With the pictures left aside, write out exactly the lines of the listing below from the line with "your trophy deals order [button] (48, 2489)" to the line with "Φούστες (71, 1578)", both included, and only those.

● Data provided
┌──
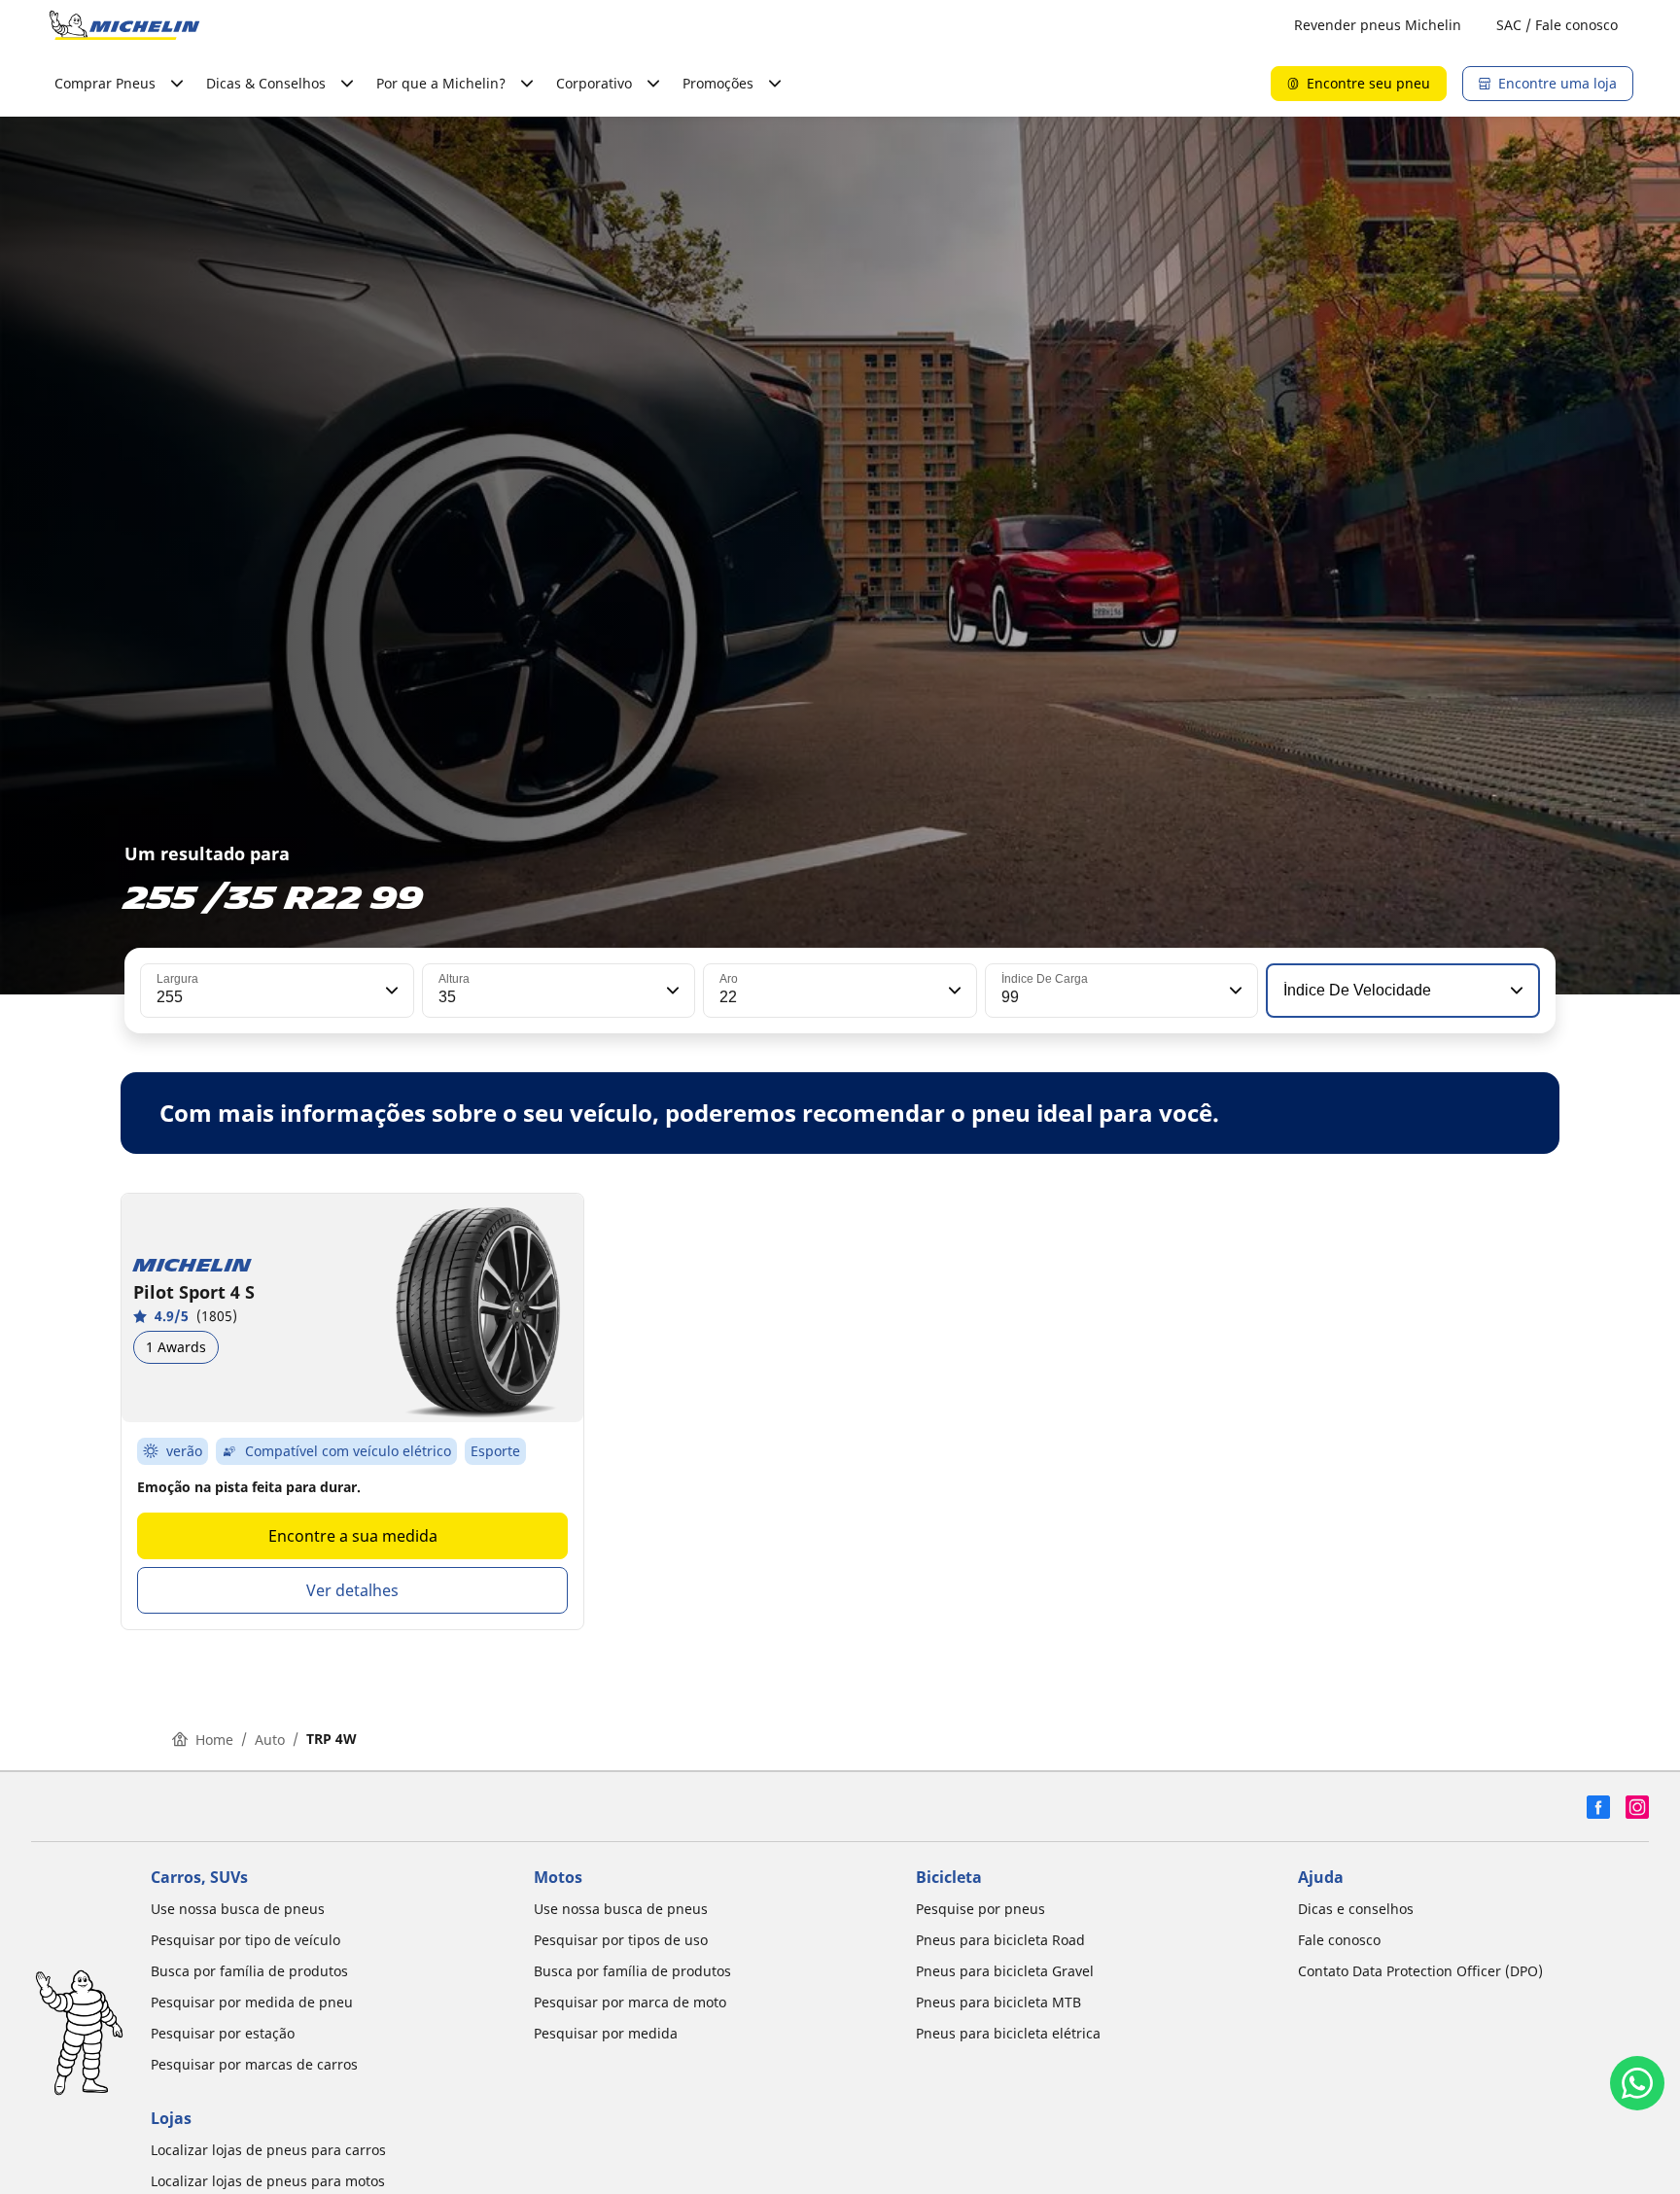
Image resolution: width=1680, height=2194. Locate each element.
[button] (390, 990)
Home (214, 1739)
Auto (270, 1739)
└──
┌──
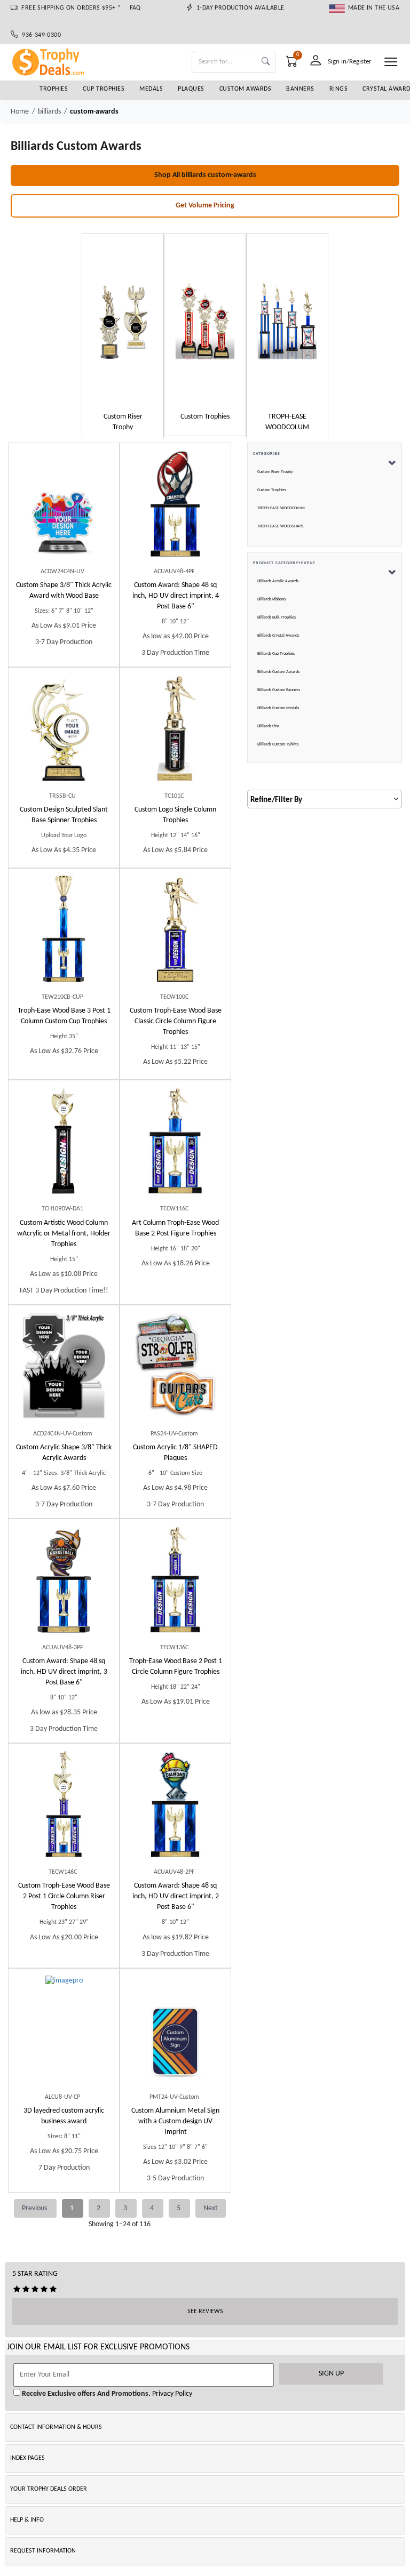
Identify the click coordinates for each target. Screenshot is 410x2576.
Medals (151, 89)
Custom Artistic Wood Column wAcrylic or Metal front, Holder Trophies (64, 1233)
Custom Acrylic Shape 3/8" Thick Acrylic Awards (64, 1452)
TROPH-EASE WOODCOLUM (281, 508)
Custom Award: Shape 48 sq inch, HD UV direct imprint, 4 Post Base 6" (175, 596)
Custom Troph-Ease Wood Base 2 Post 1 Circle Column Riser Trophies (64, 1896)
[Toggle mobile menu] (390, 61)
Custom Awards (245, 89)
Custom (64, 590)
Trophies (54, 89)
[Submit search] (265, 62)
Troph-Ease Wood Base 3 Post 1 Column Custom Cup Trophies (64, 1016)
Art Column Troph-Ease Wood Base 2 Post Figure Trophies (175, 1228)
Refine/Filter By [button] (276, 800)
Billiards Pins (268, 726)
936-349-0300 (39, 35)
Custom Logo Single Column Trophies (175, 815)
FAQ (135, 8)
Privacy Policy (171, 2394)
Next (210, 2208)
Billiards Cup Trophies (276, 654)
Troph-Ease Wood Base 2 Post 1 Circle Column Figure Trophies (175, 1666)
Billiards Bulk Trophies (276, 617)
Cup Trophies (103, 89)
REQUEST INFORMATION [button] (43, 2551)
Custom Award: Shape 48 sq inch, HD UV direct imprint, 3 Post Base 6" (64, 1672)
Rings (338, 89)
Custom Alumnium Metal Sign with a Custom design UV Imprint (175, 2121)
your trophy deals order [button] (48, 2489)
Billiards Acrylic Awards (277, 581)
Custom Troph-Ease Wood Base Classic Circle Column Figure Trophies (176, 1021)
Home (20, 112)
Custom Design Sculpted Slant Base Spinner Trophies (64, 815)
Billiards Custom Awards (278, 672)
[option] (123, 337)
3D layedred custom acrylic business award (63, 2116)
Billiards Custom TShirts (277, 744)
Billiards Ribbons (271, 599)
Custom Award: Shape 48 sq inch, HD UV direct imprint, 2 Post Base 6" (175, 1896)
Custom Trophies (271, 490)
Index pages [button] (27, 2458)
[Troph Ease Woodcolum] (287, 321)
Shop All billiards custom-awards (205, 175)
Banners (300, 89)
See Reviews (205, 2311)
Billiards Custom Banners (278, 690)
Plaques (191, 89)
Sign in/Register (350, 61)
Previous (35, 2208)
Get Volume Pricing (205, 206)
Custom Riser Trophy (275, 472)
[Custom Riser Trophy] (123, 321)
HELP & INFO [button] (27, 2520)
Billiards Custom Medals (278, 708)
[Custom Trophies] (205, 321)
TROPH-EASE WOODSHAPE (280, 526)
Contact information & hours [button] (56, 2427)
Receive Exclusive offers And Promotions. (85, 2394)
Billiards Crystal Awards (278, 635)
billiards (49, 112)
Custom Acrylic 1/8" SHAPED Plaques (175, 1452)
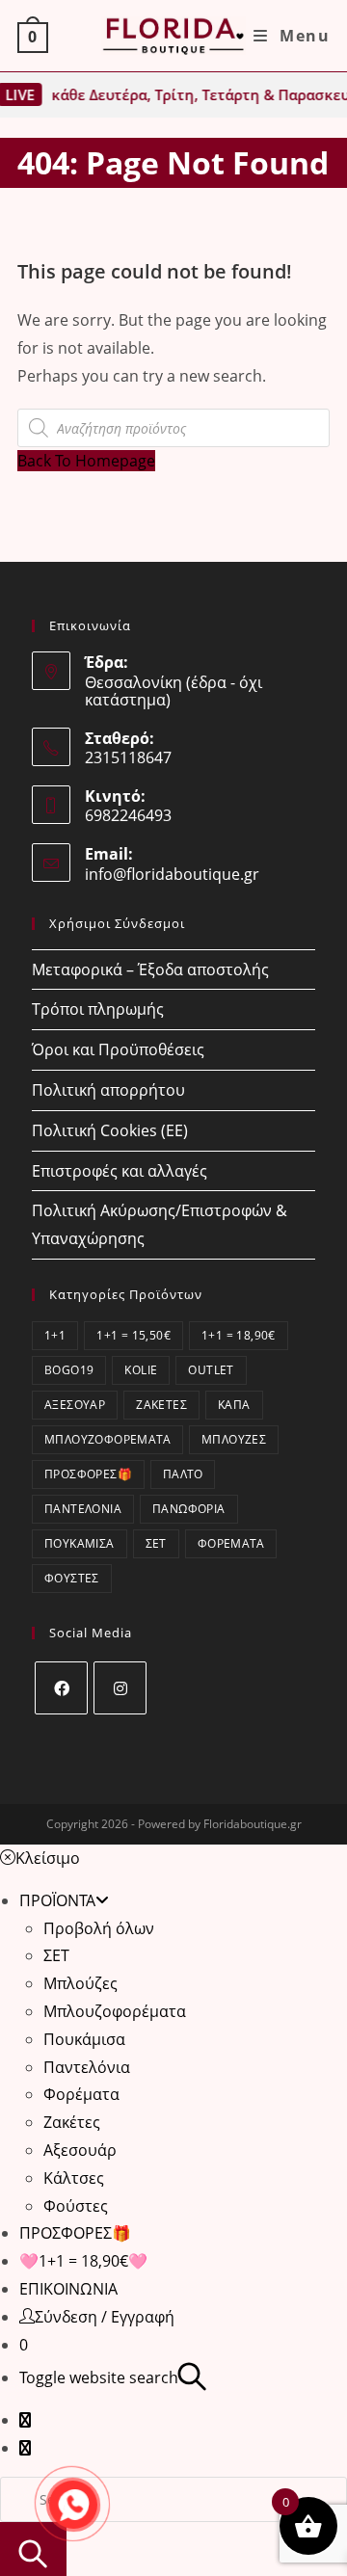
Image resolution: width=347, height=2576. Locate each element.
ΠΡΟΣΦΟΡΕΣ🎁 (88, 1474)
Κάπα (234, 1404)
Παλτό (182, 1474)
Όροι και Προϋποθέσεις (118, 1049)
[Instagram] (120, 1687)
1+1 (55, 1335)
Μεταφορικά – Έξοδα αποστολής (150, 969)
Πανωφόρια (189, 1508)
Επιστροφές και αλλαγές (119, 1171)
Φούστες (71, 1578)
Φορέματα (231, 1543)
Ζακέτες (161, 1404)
└──
┌──
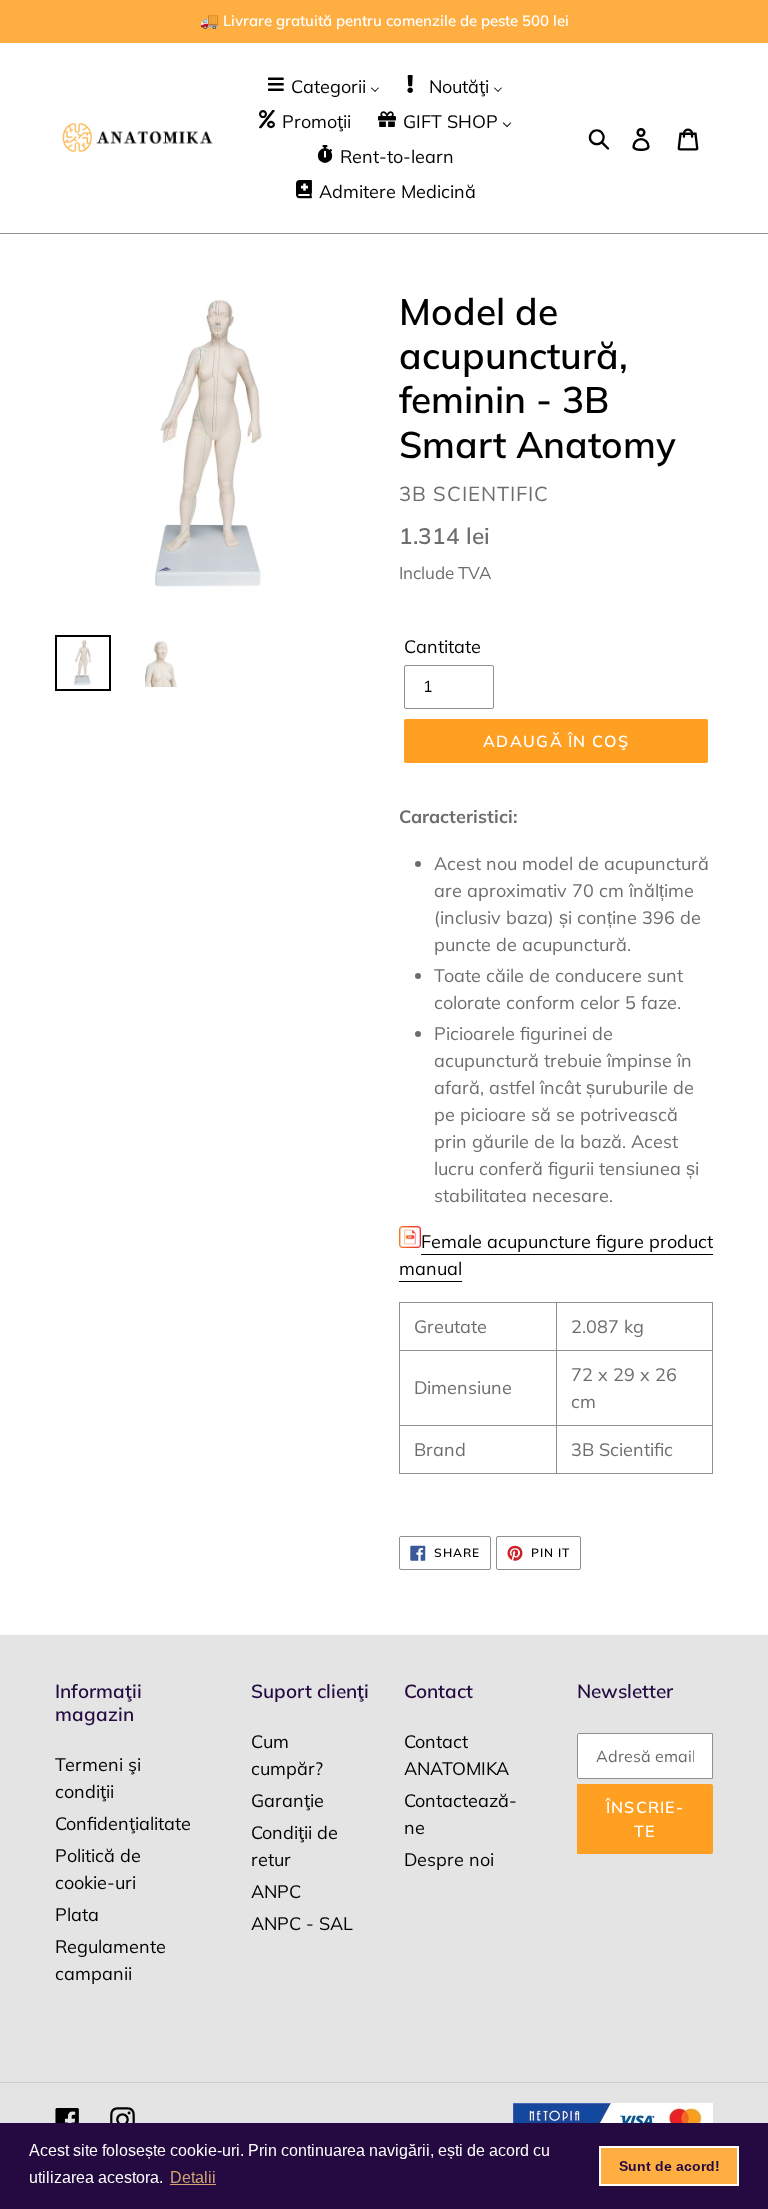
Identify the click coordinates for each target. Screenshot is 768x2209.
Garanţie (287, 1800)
└──
● Finished exercise
your trophy deals order [button] (48, 2489)
Billiards Acrylic Awards (277, 581)
Custom Troph-Ease Wood Base Classic Circle Column Figure Trophies (176, 1021)
Home (20, 112)
Custom Design Sculpted Slant Base Spinner Trophies (64, 815)
Billiards Custom Awards (278, 672)
[option] (123, 337)
3D layedred custom acrylic business award (63, 2116)
Billiards Custom TShirts (277, 744)
Billiards Ribbons (271, 599)
Custom Award: Shape 48 sq inch, HD UV direct imprint, 2 Post Base 6" (175, 1896)
Custom Trophies (271, 490)
Index pages [button] (27, 2458)
[Troph Ease Woodcolum] (287, 321)
Shop All billiards custom-awards (205, 175)
Banners (300, 89)
See Reviews (205, 2311)
Billiards Custom Banners (278, 690)
Plaques (191, 89)
Sign in/Register (350, 61)
Previous (35, 2208)
Get Volume Pricing (205, 206)
Custom Riser Trophy (275, 472)
[Custom Riser Trophy] (123, 321)
HELP & INFO [button] (27, 2520)
Billiards Custom Medals (278, 708)
[Custom Trophies] (205, 321)
TROPH-EASE WOODSHAPE (280, 526)
Contact information & hours [button] (56, 2427)
Receive Exclusive offers And Promotions. (85, 2394)
Billiards Crystal Awards (278, 635)
billiards (49, 112)
Custom Acrylic 1/8" SHAPED Plaques (175, 1452)
Image resolution: width=347, height=2576. Locate each element.
ΠΡΟΣΦΟΡΕΣ🎁 (88, 1474)
Κάπα (234, 1404)
Παλτό (182, 1474)
Όροι και Προϋποθέσεις (118, 1049)
[Instagram] (120, 1687)
1+1 (55, 1335)
Μεταφορικά – Έξοδα αποστολής (150, 969)
Πανωφόρια (189, 1508)
Επιστροφές και αλλαγές (119, 1171)
Φούστες (71, 1578)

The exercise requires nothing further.